Initial Test Results Using Self Information Calculations for Entity Matching
See Enipedia Power Plant Dataset Reconciliation API for background on the work shown here. The table below shows the output of a matching algorithm that aims to link together the EU ETS data for France with the corresponding entries on Enipedia. The tokens for the EU ETS and Enipedia are based on the terms found in the power plant name and in the owner name. Terms in bold are the ones that are found in both sets of terms. The self-information of the matching tokens are calculated and then summed. The algorithm is based on finding tokens that two entities have in common, and no checks are done (yet) to see if some of the tokens may be misspelled. There's of a few entries in the data below that can be used to test this (sochaux & sochau, aeoroports & aeroports). Some of these may be instances of things like "é" getting converted to "eo". Levenshtein distance could be used to consider tokens as shared when they are close enough.
The matching was performed by finding the top scoring match on Enipedia for each entry in the EU ETS data for France. As a result, alternative candidates with lower scores are not shown currently.

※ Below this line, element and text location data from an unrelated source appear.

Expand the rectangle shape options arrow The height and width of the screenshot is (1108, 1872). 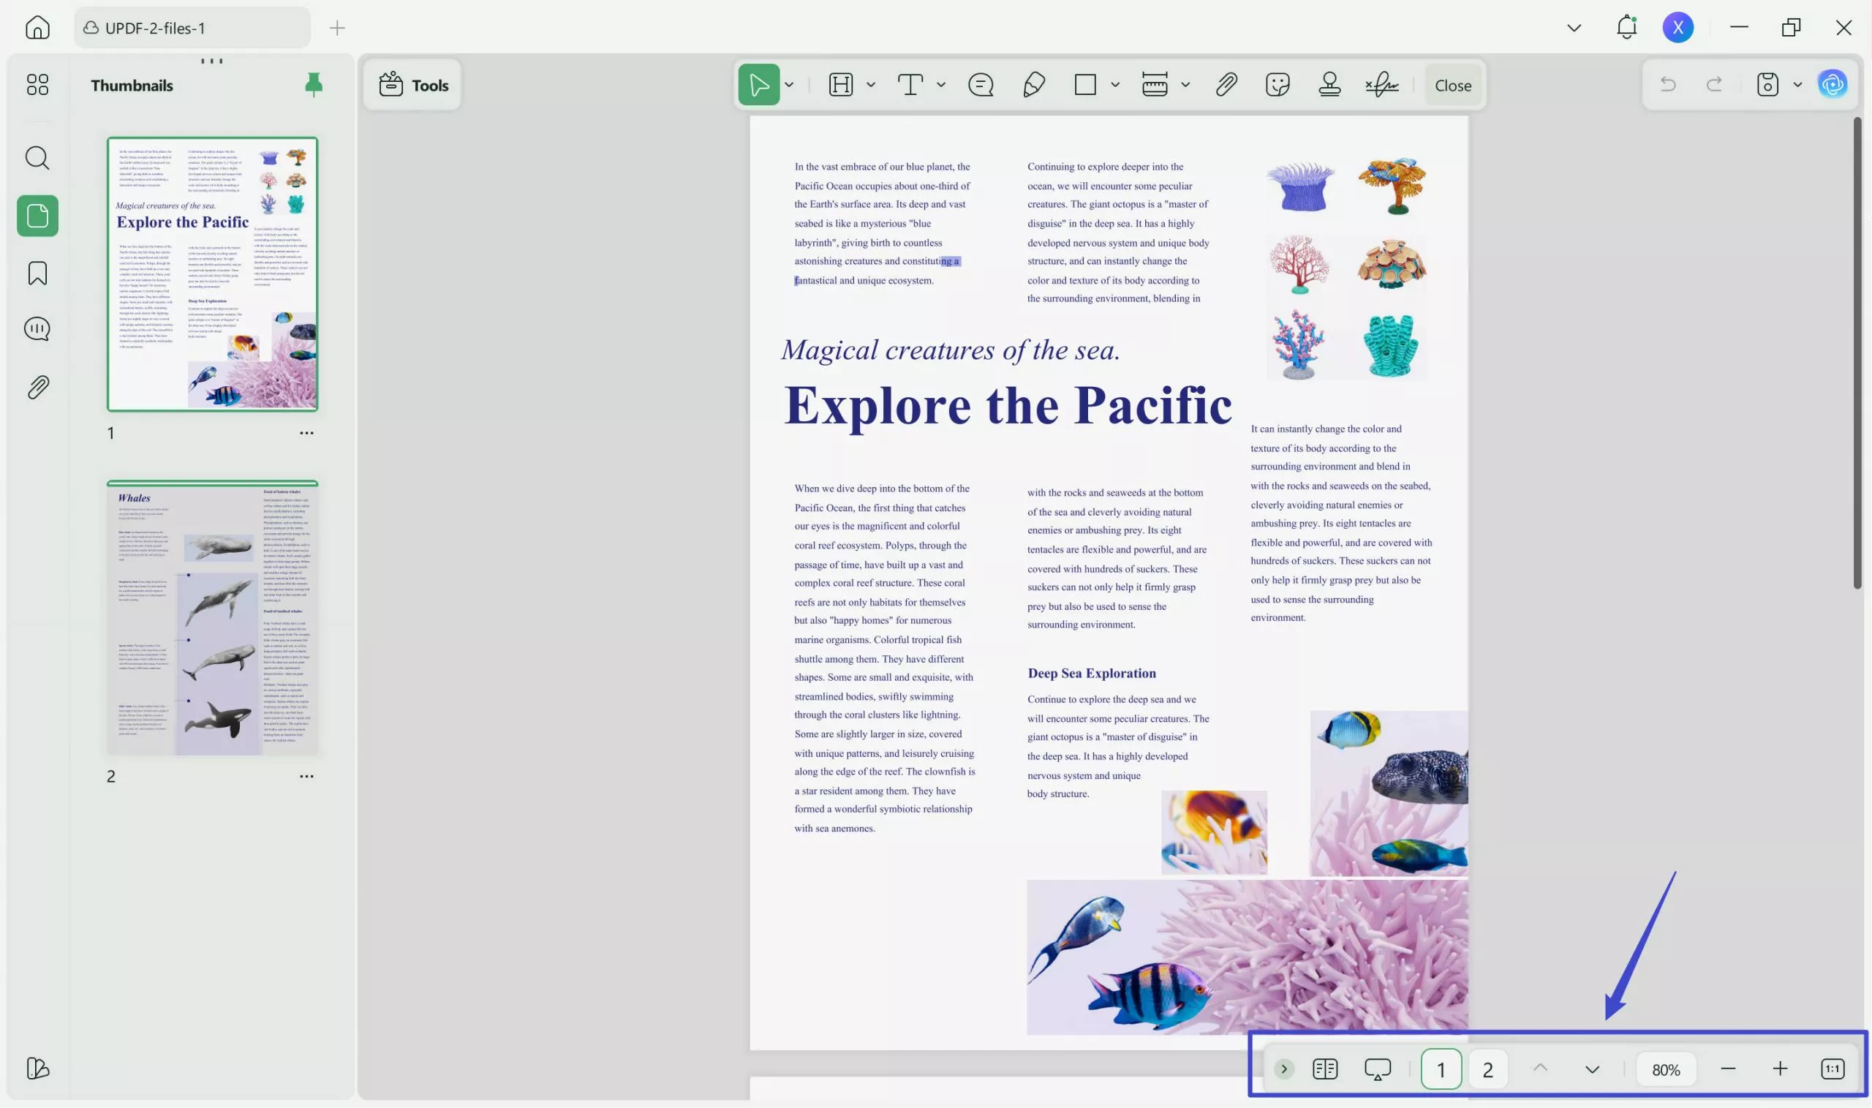[x=1114, y=85]
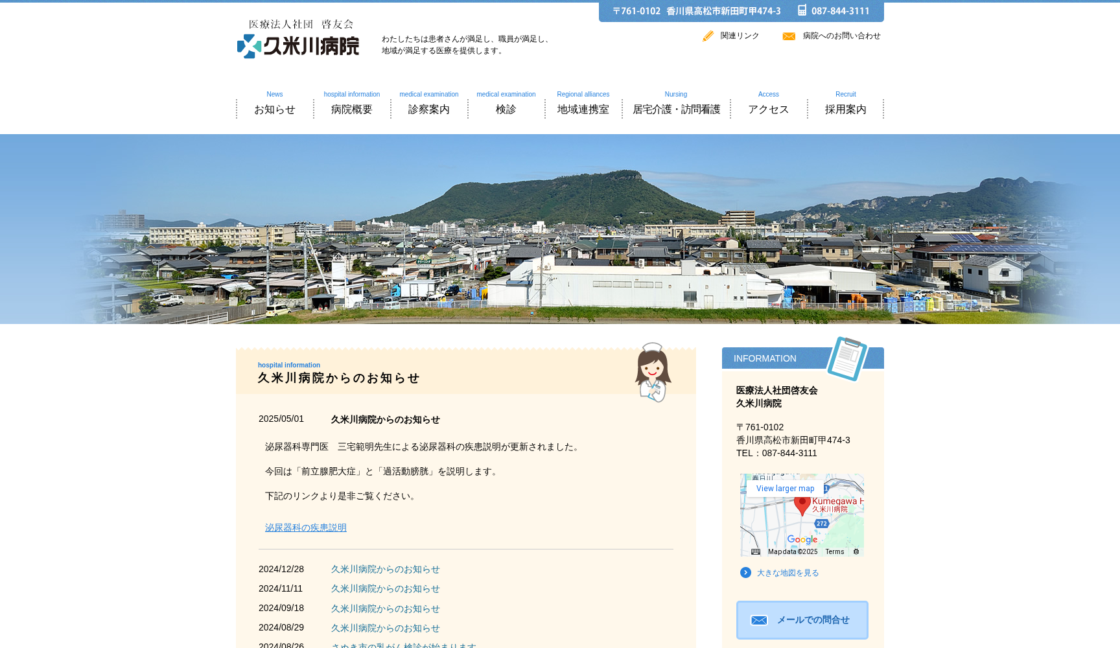
Task: Open the 2024/12/28 久米川病院からのお知らせ link
Action: coord(385,569)
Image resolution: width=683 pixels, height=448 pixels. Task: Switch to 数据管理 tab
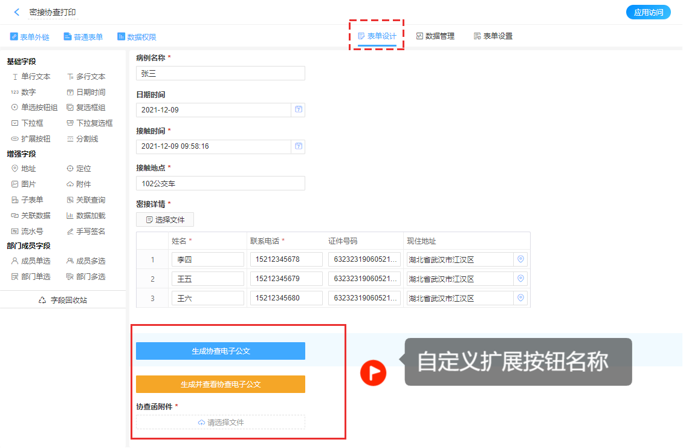(x=435, y=36)

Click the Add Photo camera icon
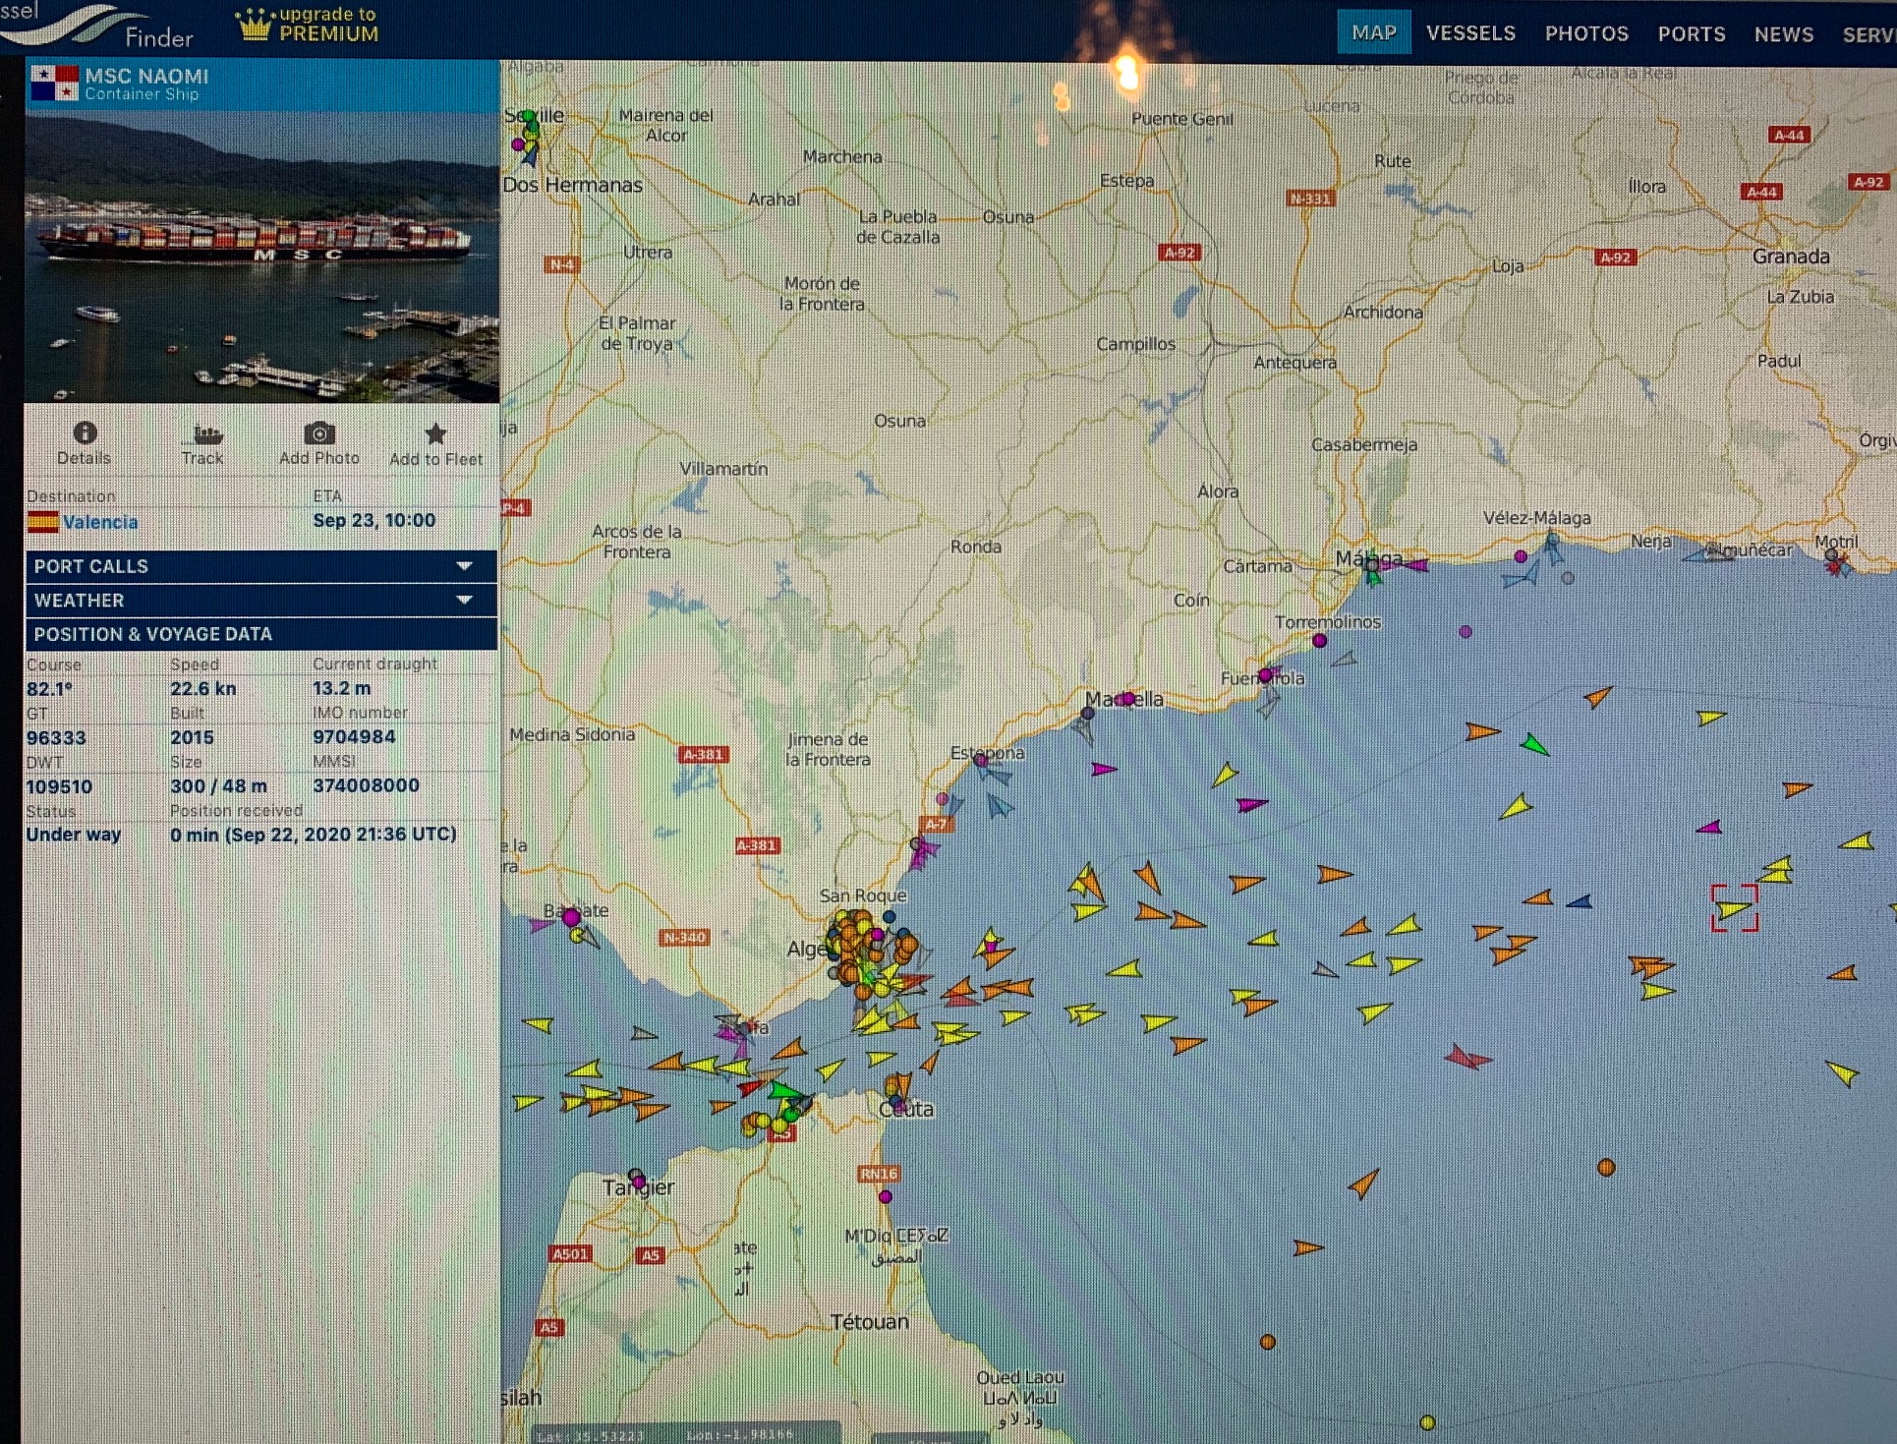pyautogui.click(x=319, y=433)
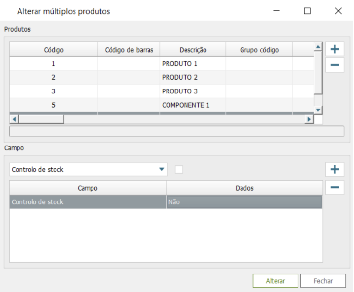Click the plus icon beside the Produtos table

pyautogui.click(x=334, y=49)
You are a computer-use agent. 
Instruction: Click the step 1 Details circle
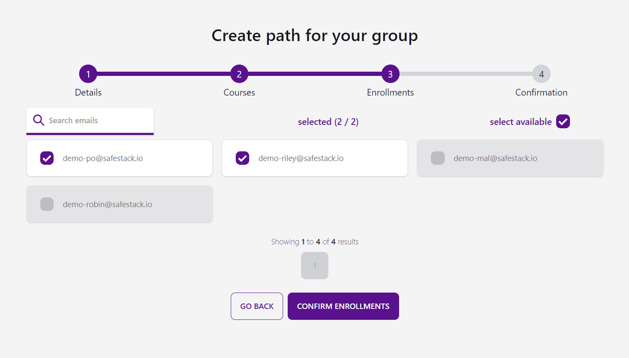tap(88, 74)
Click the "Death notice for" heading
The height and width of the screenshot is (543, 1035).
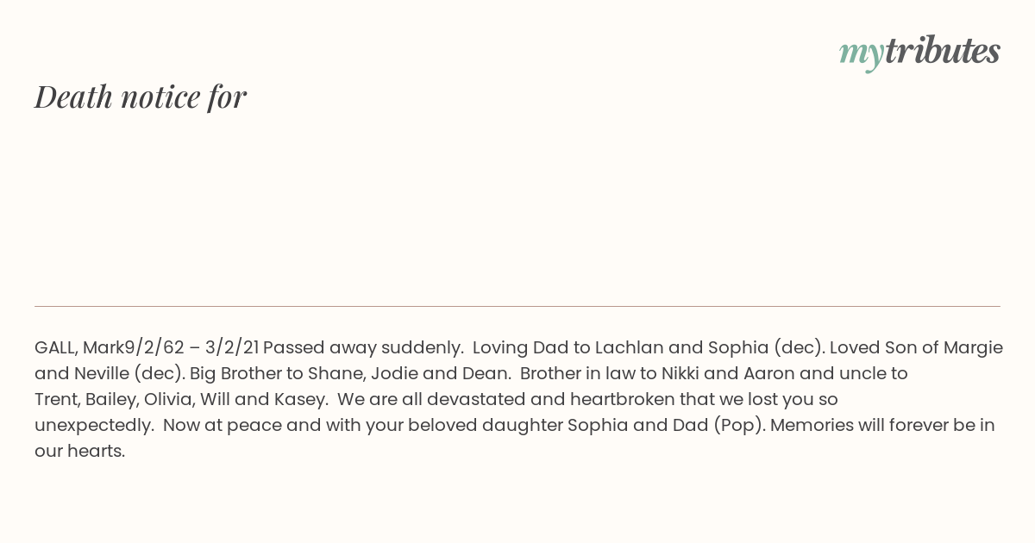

There's a few issues that pop up when inspecting the results table. Numbers are included in the matching tokens, but they aren't really a reliable indicator of if two entities are the same or not. They probably should only be included during a second matching phase where the plant name is examined to understand if we're looking at a specific unit for a plant. Also, while tokenizing, punctuation characters like '/. should first be replaced by spaces not empty string to avoid unwanted word concatenation (etdarcis, socarpapeterie). The original intent behind this strategy was to convert terms such as B.V., to BV, although this is clearly having some side effects. Abbreviations need to be dealt with in a better way since the same one can appear in multiple forms ("BV", "B.V.", "B. V.", "B V"). Entities containing punctuation like '/.- should be located to see if the preprocessing of the strings before matching doesn't cause any issues. The RUnit package seems promising for collecting cases such as these in order to perform unit testing on the code.
Also, it would be useful to be able to expand abbreviations such as EDF into Électricité de France, and vice versa. The use of stop words could also be improved, but careful checking needs to be done, and further test cases such as these should be developed to make sure that some fixes to the matching algorithm don't cause problems somewhere else. For some of the stop words, it may be necessary to limit their use to particular languages, i.e. only to be used for power plants in particular countries.
This could be really helpful in providing suggestions to a human, especially with such an inconsistent dataset as EU ETS for which it is both painful and tedious to look for matches. Getting insights is always good news, but extensive tuning would probably be needed to cut off before reaching "futile" matches.